Linear filters from spike-triggered correlation analyses, estimated at different times around a sudden shift from low (L) to high (H) contrast.
(a,b) Adapted from [27]. (a) Timeline of experiment. (b) Experimentally measured filters (low contrast, blue; high contrast, red). High contrast filter is computed only from the response to the first 200 ms of high contrast stimulus (see timeline in (a)). (c) Simulated response filters of the principal cell of the nonlinear predictive coding circuit (Methods), showing oscillatory structure.
Fig 7.
Response filters of zebra finch auditory neurons ((a), adapted from [28]) compared to theoretically simulated response filters of a nonlinear feedback inhibitory circuit (d).

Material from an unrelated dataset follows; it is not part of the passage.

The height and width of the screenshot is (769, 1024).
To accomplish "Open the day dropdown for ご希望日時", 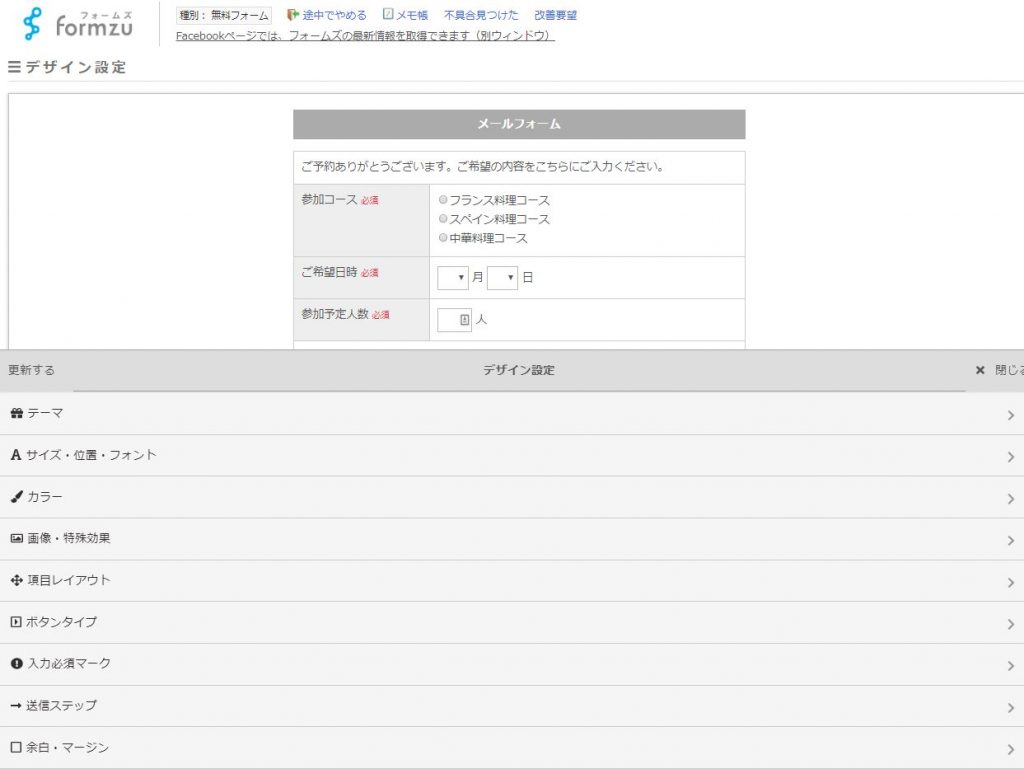I will [502, 277].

(a-c) Adapted from [28]. (a) Linear response filters for a single neuron stimulated with inputs of different mean sound amplitudes (colored to match (d)). (b) Ratio of the total positive to total negative component of neuronal filters is computed for an input with high mean amplitude, and an input with low mean amplitude. Each circle shows these values for a different recorded neuron (one example being (a)). The colored circle is derived from the simulated response filters of the principal cell of the nonlinear circuit (d). It uses the ratio of the total positive to total negative component of the simulated filters (plotted in (e)) at the highest input amplitude (red), and the lowest input amplitude (cyan). (c) The BMF (freq. of the peak of the Fourier transform of the linear response filters) for a high mean input, and a low mean input (for different neurons, one example being (a)). The colored circle is derived from the simulated responses of the principal cell of the nonlinear network (d). It uses the BMFs (shown in (f)) of the simulated filters at the highest input amplitude (red) and the lowest input amplitude (cyan). (d) Linear filters estimated to best approximate the response of the principal cell of the nonlinear circuit to white noise stimuli of different amplitudes (Methods). Curves colored to match (a). (e) The ratio of the total positive component of the curves in (d) to the total negative component. Points are colored as in (a,d). The ratios derived from inputs with highest (red) and lowest amplitude (cyan) define the colored circle in (b). (f) The BMF of the responses filters from (d). The BMF values derived from inputs with highest (red) and lowest amplitude (cyan) define the colored circle in (c).